Understanding Ultra-Processed Foods
To comprehend the study’s implications, it is essential to understand what constitutes ultra-processed foods. Generally, ultra-processed foods are those that have undergone extensive processing and are typically industrial products. They are made primarily from substances extracted from oils, fats, sugars, starches, and proteins, or synthesized in laboratories. These foods often contain few, if any, natural ingredients.
For example, consider potatoes. A whole potato, found in the produce aisle, is unprocessed, while canned potatoes are minimally processed.
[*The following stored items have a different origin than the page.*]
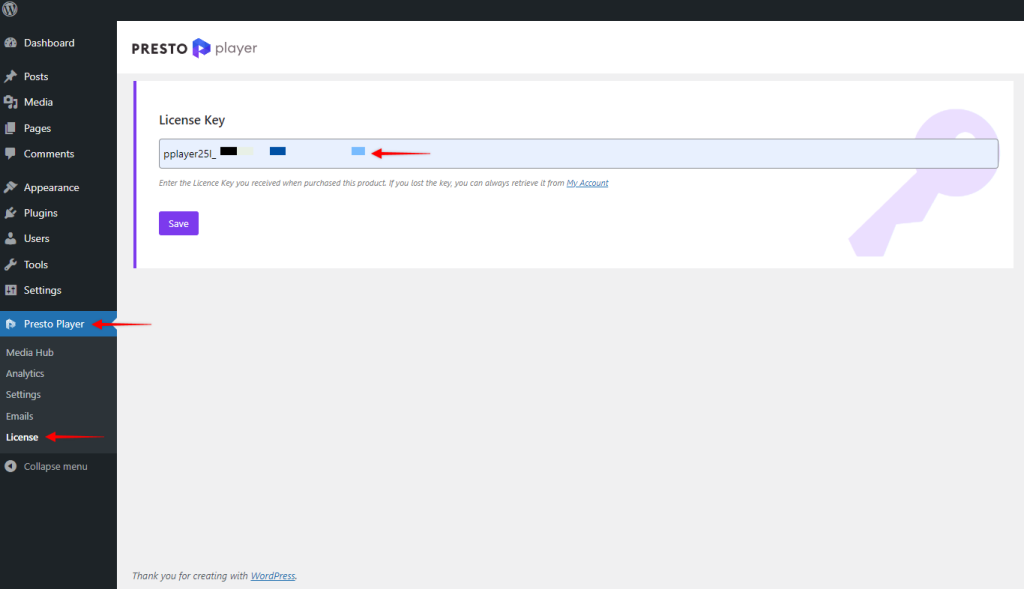Click the WordPress logo icon
Image resolution: width=1024 pixels, height=589 pixels.
[10, 9]
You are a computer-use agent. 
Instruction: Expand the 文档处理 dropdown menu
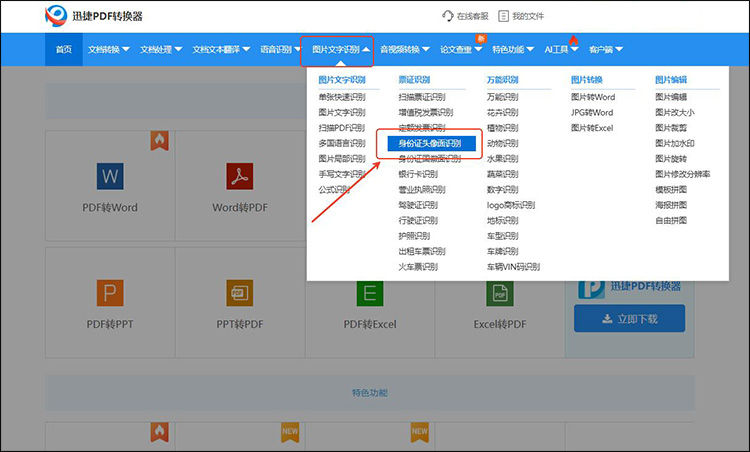160,48
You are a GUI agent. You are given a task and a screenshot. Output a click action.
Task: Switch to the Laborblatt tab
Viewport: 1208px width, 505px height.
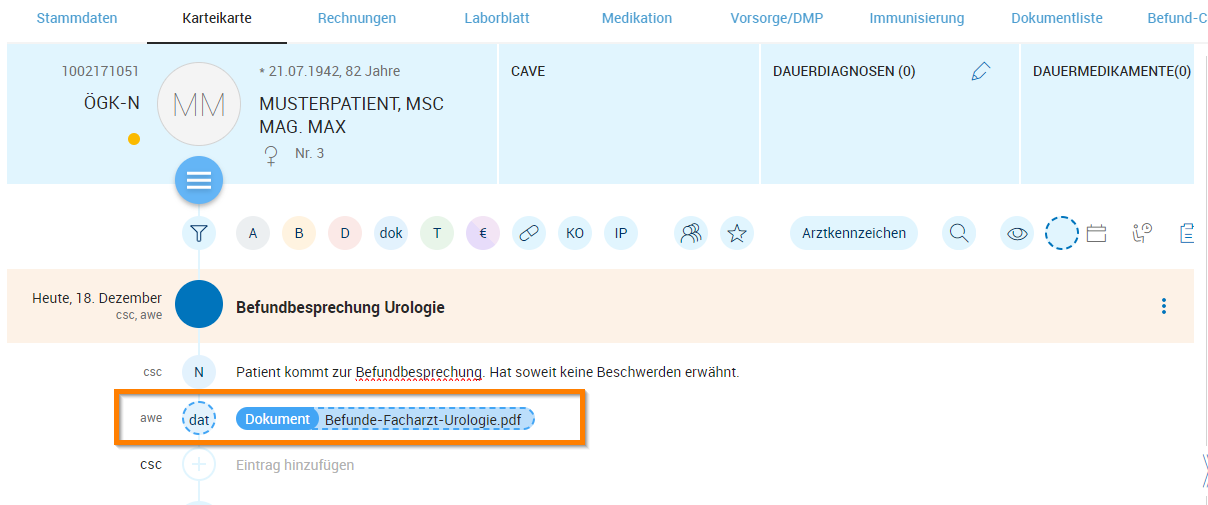(x=497, y=18)
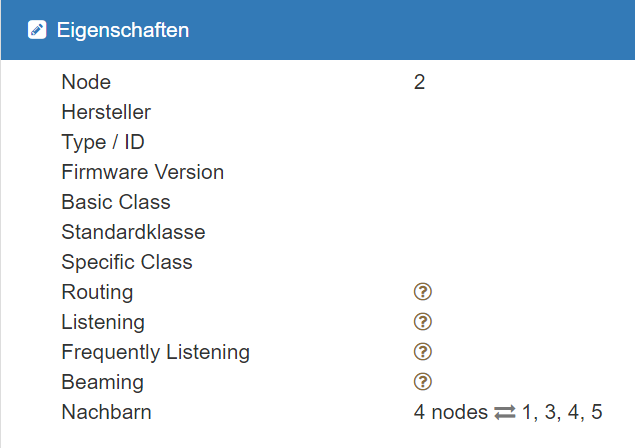The width and height of the screenshot is (635, 448).
Task: Click the edit pencil icon beside Eigenschaften
Action: coord(37,30)
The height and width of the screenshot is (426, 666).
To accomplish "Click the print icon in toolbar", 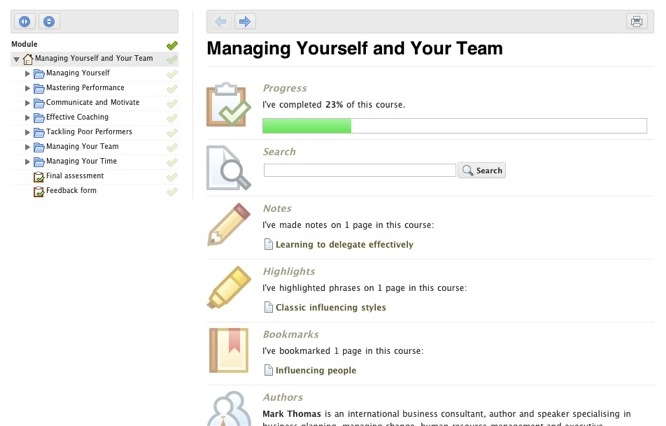I will (636, 21).
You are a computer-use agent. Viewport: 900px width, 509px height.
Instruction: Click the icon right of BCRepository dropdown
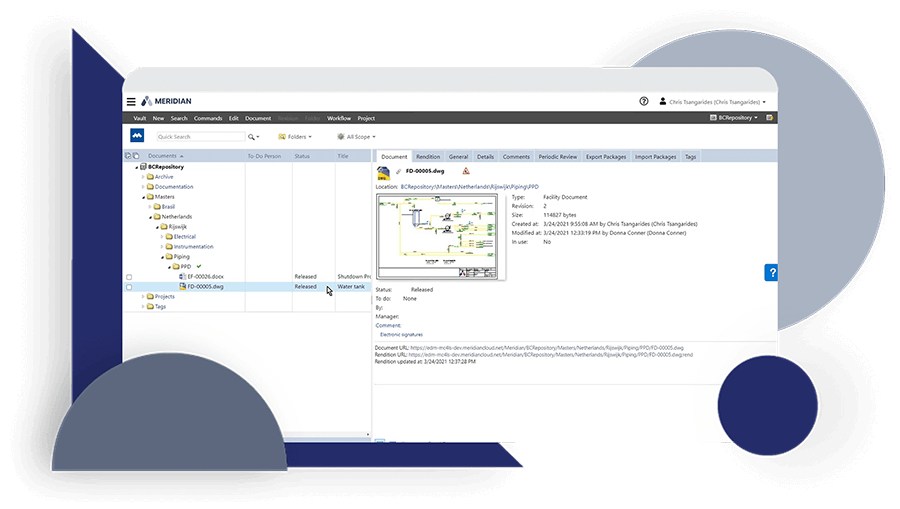click(769, 118)
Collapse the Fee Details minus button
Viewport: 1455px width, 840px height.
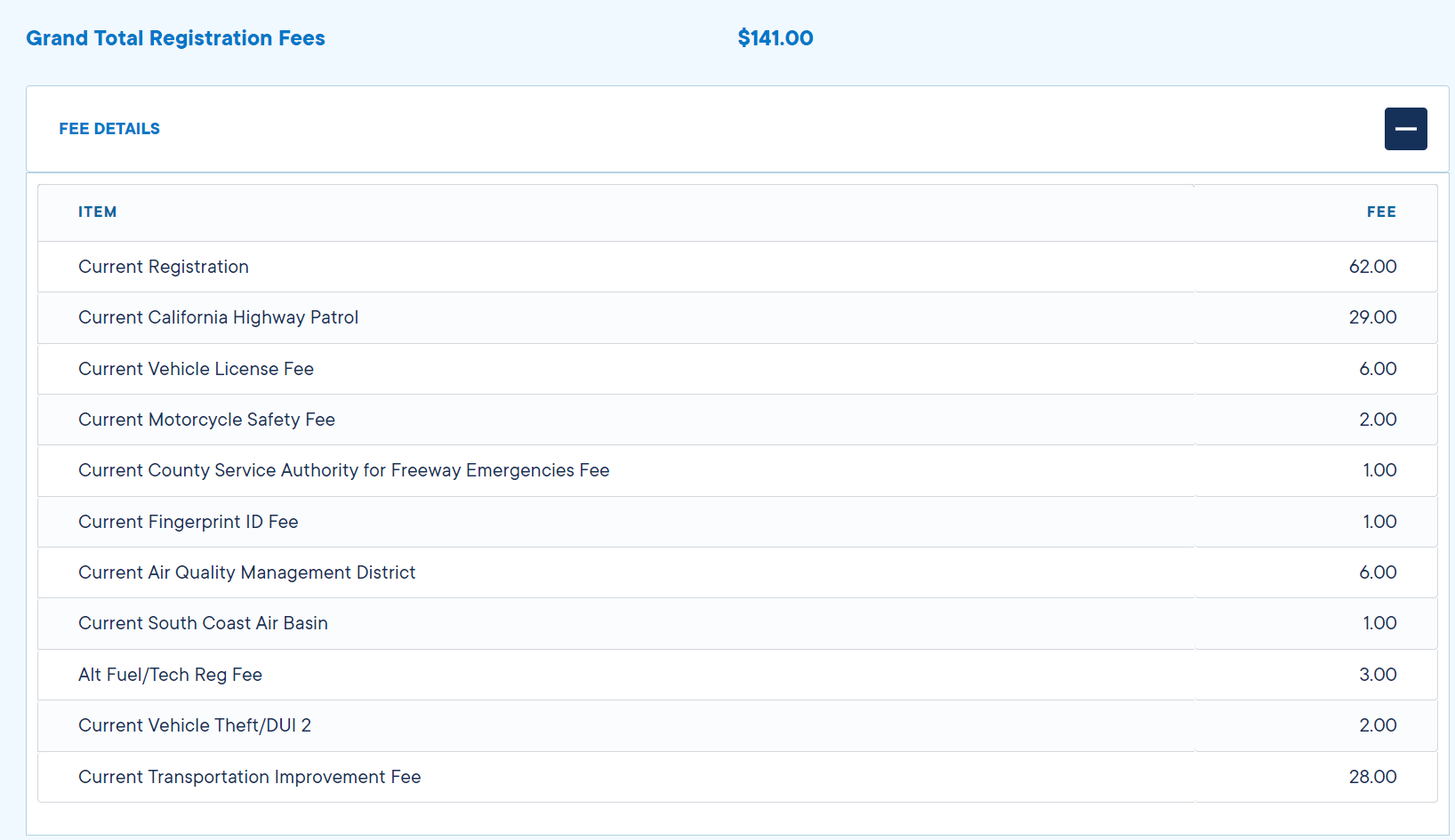1405,129
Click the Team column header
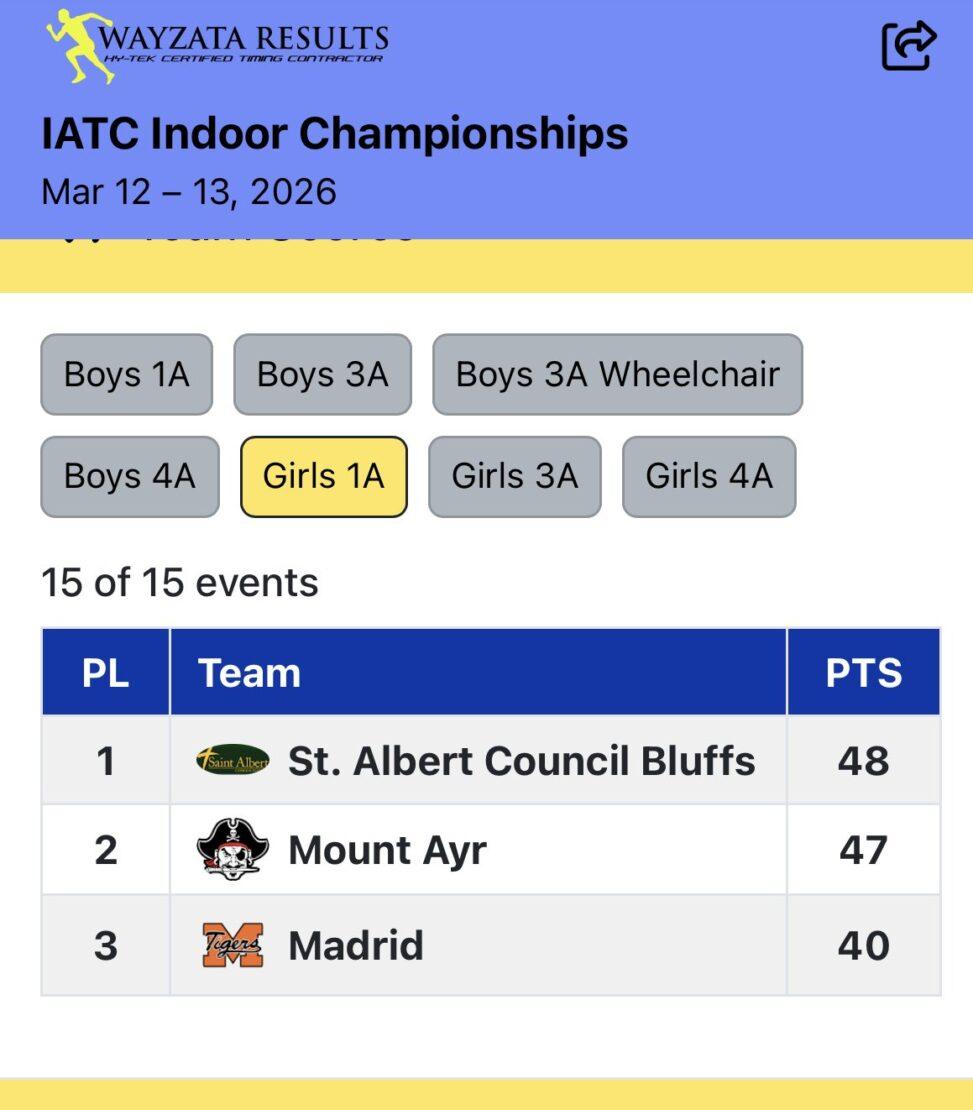 tap(249, 673)
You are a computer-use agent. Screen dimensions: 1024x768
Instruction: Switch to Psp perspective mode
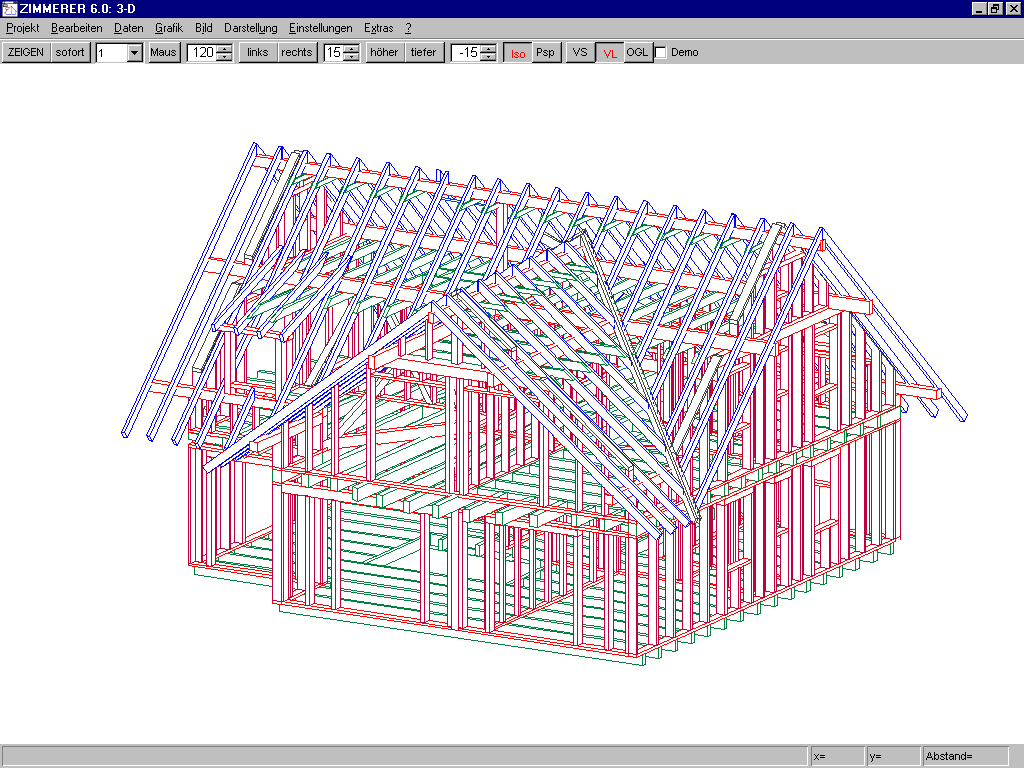click(545, 52)
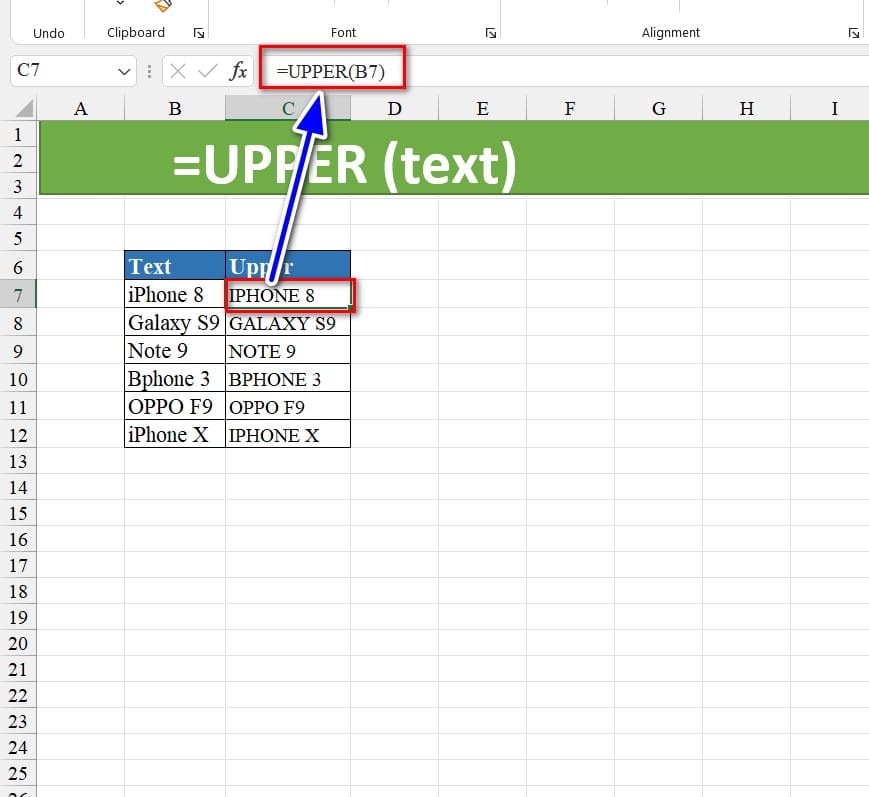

However, potato chips and frozen hash browns fall into the ultra-processed category due to the extensive processing and added ingredients involved in their production.
The Potential Risks of Ultra-Processed Foods
The study did not specifically aim to prove that ultra-processed foods directly cause cognitive decline or stroke, but it did establish a clear association between high consumption of these foods and an increased risk of these conditions. Researchers have proposed several theories to explain why ultra-processed foods might be harmful to brain health.
One possibility is that the chemicals and other substances added to ultra-processed foods to extend their shelf life could negatively impact cognitive function.
“There are often chemicals and other substances added to ultra-processed foods that are different from what we would have eaten in traditionally prepared foods, and some of those may have brain health risks,” says Glen Finney, MD, a professor and the director of the memory and cognition program at Geisinger Health in Wilkes-Barre, Pennsylvania, who was not involved in the study. “It’s still something that we need to know more about.”
In addition to potentially harmful additives, ultra-processed foods are typically high in unhealthy ingredients such as sugar, salt, and fat. These components can trigger inflammation, which may lead to vascular dysfunction and, consequently, impair cognitive functions.
“These foods contain added ingredients like sugar, salt, fat, artificial colors, and preservatives, as well as substances extracted from foods such as fats and starches,” explains Yu Chen, MPH, PhD, a professor of epidemiology at New York University Grossman School of Medicine in Manhattan, who was also not involved in the study.
“Components like fat can trigger inflammation, possibly leading to vascular dysfunction and impacting cognitive functions,” she added.
Recommendations for a Brain-Healthy Diet
Given the potential risks associated with ultra-processed foods, experts recommend minimizing their consumption to promote long-term brain health.
Andrew Budson, MD, a professor of neurology at Boston University and coauthor of Seven Steps to Managing Your Aging Memory, emphasizes the importance of prioritizing while foods in our diets.
“Don’t eat processed foods, which can include chips, industrial breads and pastries, packaged sweets and candy, sugar and diet sodas, instant noodles and soups, ready-to-eat meals and frozen dinners, and processed meats such as hot dogs and bologna,” says Dr. Budson, who wasn’t involved in the new study.
“Simply eat unprocessed or minimally processed foods, which — when combined with a healthy Mediterranean menu of foods — include fish, olive oil, avocados, whole fruits and vegetables, nuts and beans, and whole grains,” he adds.
The findings of this study highlight the significant impact that diet can have on brain health, particularly as we age. While ultra-processed foods are convenient and often tasty, their potential risks to cognitive function and overall health are becoming increasingly apparent.
By making mindful dietary choices, such as incorporating more whole foods and reducing the intake of ultra-processed products, we can take meaningful steps toward protecting our brains and promoting long-term health.